West Mount Airy homeowner creates a gallery of her life

Paul Jablow, For the Inquirer

Updated: Monday, February 19, 2018, 3:48 PM

Sara Maxwell likes “to see my own things,” but she also likes order, so she’s careful to avoid clutter in her West Mount Airy home.

Starting in a small town in Kansas, winding through Washington, D.C., New York City, Costa Rica and a half-dozen other places, Sara Maxwell’s path has now led her to the compact rowhouse in West Mount Airy.

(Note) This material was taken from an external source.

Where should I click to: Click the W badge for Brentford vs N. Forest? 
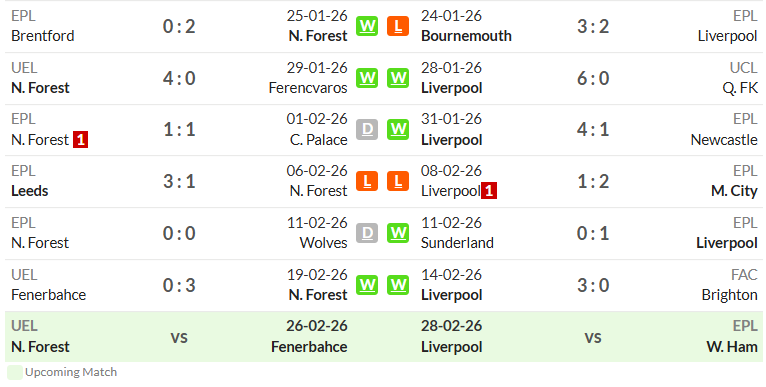367,26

Sara Maxwell likes to garden - inside and out. Avi Steinhardt
Sara Maxwell's artwork often features trees. Avi Steinhardt
In Sara Maxwell's home office, she has turned a stainless steel kitchen counter into a desk. Avi Steinhardt
Detail view of Sara Maxwell's paintings and collectibles. Avi Steinhardt
Sara Maxwell uses plants to accent her bedroom. Avi Steinhardt
A light switch in Sara Maxwell's upstairs hallway. Avi Steinhardt
Native American blankets hang in the upstairs hallway. Avi Steinhardt
The guest room in Sara Maxwell's home. Avi Steinhardt
Sara Maxwell learned about West Mount Airy from a Realtor. Now she loves living there. Avi Steinhardt
Photo Gallery: Sara Maxwell's West Mount Airy home

“This home is full of my 77 years,” says the retired social worker.

The word eclectic clearly applies to the interior of the three-bedroom, one-bath house, part of a loop of rowhouses dating to about 1925. But “eclectic” can easily morph into clutter, and through constant pruning, Maxwell has stopped well short of that.

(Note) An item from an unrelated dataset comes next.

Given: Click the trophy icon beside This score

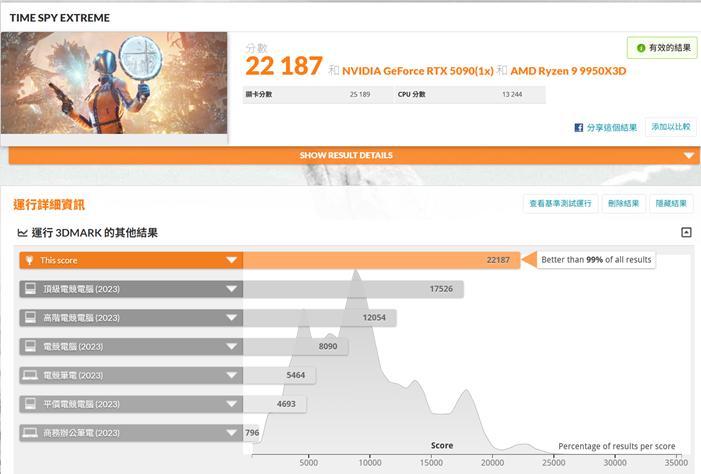Looking at the screenshot, I should (x=29, y=260).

Much of the artwork displayed in Sara Maxwells house is her own.

The time span represented exceeds her own lifetime, starting with her grandmother’s clock on the living room mantel and ending — for now, at least — with the Eagles cap perched on a hook.

A football fanatic since childhood, Maxwell bought the cap before the team’s NFC championship game against the Minnesota Vikings but was too nervous to watch the Super Bowl. Instead, she went to sleep until awakened by the general cacophony that enveloped Mount Airy and rest of the city when the game ended.

“I like order, but I like to see my own things,” Maxwell says. “I fell in love with this house. I like old, and I like detail. I do sometimes go through the house and remove things. I think I had a gifted mother who created a wonderful place.”

She recalls her mother hanging striped wallpaper horizontally rather than vertically in the family den. “I was startled with that and loved it,” Maxwell says.

Sara Maxwell brings color and texture to her rooms with house plants.

Maxwell herself has eschewed decorators, rehabbers, and expensive stores to put her own stamp on the house. This includes much of her needlework, ranging from local trees to a shimmering African sunset inspired by the ending of a PBS program behind rolling final credits. Many of the paintings in her collection were gifts from her college roommate, Nancy Bickford, an artist in Victoria, Texas.

“I remember seeing in a magazine a photo of the home of a family of artists in France, famous artists all,” she says. “Wall-to-wall works of art, from floor to ceiling. It took my breath away. It inspired me to create walls of art in my home.”

She says jokingly that she’d sell some of her collection “only if I get hungry enough.”

The living room table is her father’s World War II Navy sea trunk: “It’s ugly, but it’s full of memories.”

Sara Maxwell uses her fathers World War II Navy sea truck as a coffee table.

There’s also a table from Craigslist and a crate she acquired after a neighbor put it outside for the trash. “I ran out and got it,” Maxwell says. The crate originally held explosives, but Maxwell hasn’t gotten around to asking about its exact ancestry.

With the back yard deck in hibernation for the winter, plant decoration is supplied by preserved weeds. “They’re interesting. … I love the shapes and textures,” she says.

The second-floor hallway has Native American rugs, one old and another purchased just a few years ago in Santa Fe, N.M. A wall mirror is a bow to practicality: Maxwell wanted to be able to stand far away from it to get a profile view when she is dressed to go out.

She has lived in the house for three years, but this is actually Maxwell’s second stay in Philadelphia. She lived in West Philadelphia about 50 years ago but spent much of her life in New York raising her four children.

She says she knew nothing about Mount Airy until a Realtor tipped her off. Of all the places she has lived, it’s her favorite.

“Of all the places I’ve lived,” she says, “it’s the friendliest. I have wonderful, caring people. Everybody helps everybody, young, old, sick, well.”

The dining room of Sara Maxwell's West Mount Airy house.